=== Belge alıntısı ===
------------------------------
• Sonuç bulunamadı

Modern demokrasilerin kurulmasında, siyasal partiler ve parlamentolar adeta sistemin temel öğeleri gibidir ve onlar olmadan siyasal aktörlerin işlevlerini yerine getirmeleri mümkün değildir. Liberal demokrasilerde siyasal partiler toplumla yönetim merkezleri arasında köprü vazifesi görmektedirler. Temsili demokrasiler, iyi örgütlenmiş siyasal partiler olmadan etkili biçimde işleyemezler (Akgün, 2002:36).

Payaslıoğlu’na göre, siyasal partiler bir taraftan demokrasinin vazgeçilmez unsurları olarak değerlendirilirken diğer taraftan da demokrasi teorisinde açmazlara neden olmaktadırlar (Payaslıoğlu, 1952:94-95).

Modern demokrasinin partiler demokrasisi olduğu yargısında mübalağa görmemek gerekir. Demokrasi, devlet yöneticilerinin belli aralıklarla ve serbest seçimler yoluyla halk tarafından seçildiği bir rejim olduğuna göre, geniş ve karmaşık bir toplumda siyasal partilerin aracılığı olmaksızın bunun gerçekleştirilebileceğini düşünmek güçtür. Teorik olarak adayların herhangi bir parti etiketi taşımaksızın kendi şahısları için seçmenlerden oy istemeleri mümkünse de böyle bir sistemde seçmenlerin belki yüzlerce bağımsız aday arasında anlamlı bir tercih yapmaları son derece güçleşecek, oy tercihlerinde fikirlerden çok kişisel etkenler önem kazanacak, kısacası halkın siyasal katılması etkinliğini büyük ölçüde kaybedecektir. Batı demokrasilerinde örnek gösterebilecek hiçbir çağdaş ülkede

partisiz seçim alternatifinin denenmemiş olması partilerin varlığıyla demokratik rejim arasındaki sıkı ilişkiyi kanıtlamaktadır (Özbudun, 1979:162).
------------------------------
=== Gösterilen veriler ===
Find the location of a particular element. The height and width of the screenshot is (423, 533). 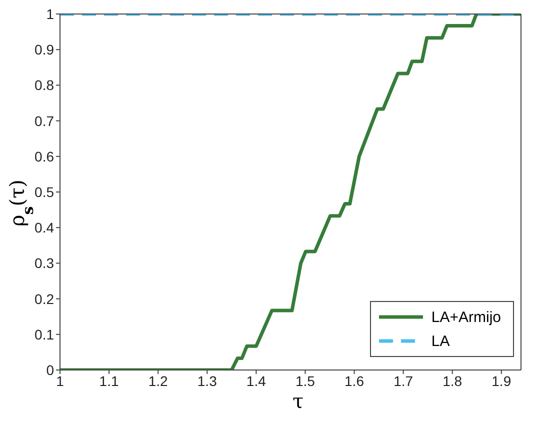

y-tick-label: 0.1 is located at coordinates (44, 334).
------------------------------
Lütfen siyasal partiler ve demokrasi üzerine olan metinde "Payaslıoğlu’na göre, siyasal" sözlerinin geçtiği yerden başlayın, "olmaktadırlar (Payaslıoğlu, 1952:94-95)." sözlerinden sonra durun ve aradaki bölümü hiçbir değişiklik yapmadan yazın.

=== Çözüm ===
Payaslıoğlu’na göre, siyasal partiler bir taraftan demokrasinin vazgeçilmez unsurları olarak değerlendirilirken diğer taraftan da demokrasi teorisinde açmazlara neden olmaktadırlar (Payaslıoğlu, 1952:94-95).